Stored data
***

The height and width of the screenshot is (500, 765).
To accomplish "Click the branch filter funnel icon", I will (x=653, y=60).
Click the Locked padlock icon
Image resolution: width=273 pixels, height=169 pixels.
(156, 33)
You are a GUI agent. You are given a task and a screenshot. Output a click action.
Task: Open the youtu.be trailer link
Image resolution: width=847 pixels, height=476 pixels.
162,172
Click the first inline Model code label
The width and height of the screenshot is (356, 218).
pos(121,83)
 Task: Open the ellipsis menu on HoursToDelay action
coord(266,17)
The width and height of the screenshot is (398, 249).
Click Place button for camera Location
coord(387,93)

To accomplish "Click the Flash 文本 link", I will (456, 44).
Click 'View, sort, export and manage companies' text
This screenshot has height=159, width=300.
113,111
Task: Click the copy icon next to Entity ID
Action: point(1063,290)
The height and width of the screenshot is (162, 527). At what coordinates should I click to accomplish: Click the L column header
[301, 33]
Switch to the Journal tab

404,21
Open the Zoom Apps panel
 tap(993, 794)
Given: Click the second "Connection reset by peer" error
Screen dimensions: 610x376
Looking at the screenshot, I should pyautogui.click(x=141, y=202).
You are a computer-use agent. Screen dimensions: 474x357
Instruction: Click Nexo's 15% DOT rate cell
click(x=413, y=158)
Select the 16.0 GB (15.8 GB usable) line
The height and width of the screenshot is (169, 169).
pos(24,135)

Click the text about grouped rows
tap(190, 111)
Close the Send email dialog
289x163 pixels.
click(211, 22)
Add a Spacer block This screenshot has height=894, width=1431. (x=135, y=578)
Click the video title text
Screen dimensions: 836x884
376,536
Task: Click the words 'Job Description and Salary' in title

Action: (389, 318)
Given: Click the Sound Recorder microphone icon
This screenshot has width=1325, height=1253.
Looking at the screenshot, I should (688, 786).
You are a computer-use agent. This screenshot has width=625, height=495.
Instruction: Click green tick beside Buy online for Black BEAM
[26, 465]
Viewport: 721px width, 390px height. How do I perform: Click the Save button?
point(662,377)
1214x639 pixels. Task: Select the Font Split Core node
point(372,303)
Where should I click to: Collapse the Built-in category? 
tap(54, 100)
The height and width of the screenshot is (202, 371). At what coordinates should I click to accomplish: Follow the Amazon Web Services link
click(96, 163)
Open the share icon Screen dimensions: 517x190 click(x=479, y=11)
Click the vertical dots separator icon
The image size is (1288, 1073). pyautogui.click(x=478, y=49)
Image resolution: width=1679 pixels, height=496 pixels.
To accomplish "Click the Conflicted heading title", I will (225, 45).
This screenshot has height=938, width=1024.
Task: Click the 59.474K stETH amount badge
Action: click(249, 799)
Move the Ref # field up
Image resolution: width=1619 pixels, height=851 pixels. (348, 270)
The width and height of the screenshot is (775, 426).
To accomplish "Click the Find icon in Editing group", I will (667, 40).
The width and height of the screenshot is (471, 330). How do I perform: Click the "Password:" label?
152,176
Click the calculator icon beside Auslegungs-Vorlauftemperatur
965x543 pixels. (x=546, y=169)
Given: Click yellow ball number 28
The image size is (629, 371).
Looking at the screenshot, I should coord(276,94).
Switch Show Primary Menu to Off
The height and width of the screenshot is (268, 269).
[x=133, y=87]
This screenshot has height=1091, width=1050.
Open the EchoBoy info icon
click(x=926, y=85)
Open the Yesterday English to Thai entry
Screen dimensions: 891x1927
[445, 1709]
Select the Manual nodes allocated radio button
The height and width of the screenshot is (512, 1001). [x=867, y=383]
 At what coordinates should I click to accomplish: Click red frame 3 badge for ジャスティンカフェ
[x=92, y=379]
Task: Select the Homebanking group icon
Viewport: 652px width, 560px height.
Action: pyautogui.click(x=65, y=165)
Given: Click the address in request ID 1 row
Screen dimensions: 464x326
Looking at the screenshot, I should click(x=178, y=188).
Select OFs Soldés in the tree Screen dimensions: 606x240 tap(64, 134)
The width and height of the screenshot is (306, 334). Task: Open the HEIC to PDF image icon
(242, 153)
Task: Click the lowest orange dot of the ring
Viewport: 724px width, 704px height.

***

Repeat the data word for word. Leave nothing out.

The height and width of the screenshot is (500, 765).
To accomplish "Click the branch filter funnel icon", I will (x=653, y=60).
Click the Locked padlock icon
Image resolution: width=273 pixels, height=169 pixels.
(156, 33)
You are a GUI agent. You are given a task and a screenshot. Output a click action.
Task: Open the youtu.be trailer link
Image resolution: width=847 pixels, height=476 pixels.
162,172
Click the first inline Model code label
The width and height of the screenshot is (356, 218).
pos(121,83)
 Task: Open the ellipsis menu on HoursToDelay action
coord(266,17)
The width and height of the screenshot is (398, 249).
Click Place button for camera Location
coord(387,93)

To accomplish "Click the Flash 文本 link", I will (456, 44).
Click 'View, sort, export and manage companies' text
This screenshot has height=159, width=300.
113,111
Task: Click the copy icon next to Entity ID
Action: point(1063,290)
The height and width of the screenshot is (162, 527). At what coordinates should I click to accomplish: Click the L column header
[301, 33]
Switch to the Journal tab

404,21
Open the Zoom Apps panel
 tap(993, 794)
Given: Click the second "Connection reset by peer" error
Screen dimensions: 610x376
Looking at the screenshot, I should pyautogui.click(x=141, y=202).
You are a computer-use agent. Screen dimensions: 474x357
Instruction: Click Nexo's 15% DOT rate cell
click(x=413, y=158)
Select the 16.0 GB (15.8 GB usable) line
The height and width of the screenshot is (169, 169).
pos(24,135)

Click the text about grouped rows
tap(190, 111)
Close the Send email dialog
289x163 pixels.
click(211, 22)
Add a Spacer block This screenshot has height=894, width=1431. (x=135, y=578)
Click the video title text
Screen dimensions: 836x884
376,536
Task: Click the words 'Job Description and Salary' in title

Action: (389, 318)
Given: Click the Sound Recorder microphone icon
This screenshot has width=1325, height=1253.
Looking at the screenshot, I should (688, 786).
You are a computer-use agent. This screenshot has width=625, height=495.
Instruction: Click green tick beside Buy online for Black BEAM
[26, 465]
Viewport: 721px width, 390px height. How do I perform: Click the Save button?
point(662,377)
1214x639 pixels. Task: Select the Font Split Core node
point(372,303)
Where should I click to: Collapse the Built-in category? 
tap(54, 100)
The height and width of the screenshot is (202, 371). At what coordinates should I click to accomplish: Follow the Amazon Web Services link
click(96, 163)
Open the share icon Screen dimensions: 517x190 click(x=479, y=11)
Click the vertical dots separator icon
The image size is (1288, 1073). pyautogui.click(x=478, y=49)
Image resolution: width=1679 pixels, height=496 pixels.
To accomplish "Click the Conflicted heading title", I will (225, 45).
This screenshot has height=938, width=1024.
Task: Click the 59.474K stETH amount badge
Action: click(249, 799)
Move the Ref # field up
Image resolution: width=1619 pixels, height=851 pixels. (348, 270)
The width and height of the screenshot is (775, 426).
To accomplish "Click the Find icon in Editing group", I will (667, 40).
The width and height of the screenshot is (471, 330). How do I perform: Click the "Password:" label?
152,176
Click the calculator icon beside Auslegungs-Vorlauftemperatur
965x543 pixels. (x=546, y=169)
Given: Click yellow ball number 28
The image size is (629, 371).
Looking at the screenshot, I should coord(276,94).
Switch Show Primary Menu to Off
The height and width of the screenshot is (268, 269).
[x=133, y=87]
This screenshot has height=1091, width=1050.
Open the EchoBoy info icon
click(x=926, y=85)
Open the Yesterday English to Thai entry
Screen dimensions: 891x1927
[445, 1709]
Select the Manual nodes allocated radio button
The height and width of the screenshot is (512, 1001). [x=867, y=383]
 At what coordinates should I click to accomplish: Click red frame 3 badge for ジャスティンカフェ
[x=92, y=379]
Task: Select the Homebanking group icon
Viewport: 652px width, 560px height.
Action: pyautogui.click(x=65, y=165)
Given: Click the address in request ID 1 row
Screen dimensions: 464x326
Looking at the screenshot, I should click(x=178, y=188).
Select OFs Soldés in the tree Screen dimensions: 606x240 tap(64, 134)
The width and height of the screenshot is (306, 334). Task: Open the HEIC to PDF image icon
(242, 153)
Task: Click the lowest orange dot of the ring
Viewport: 724px width, 704px height.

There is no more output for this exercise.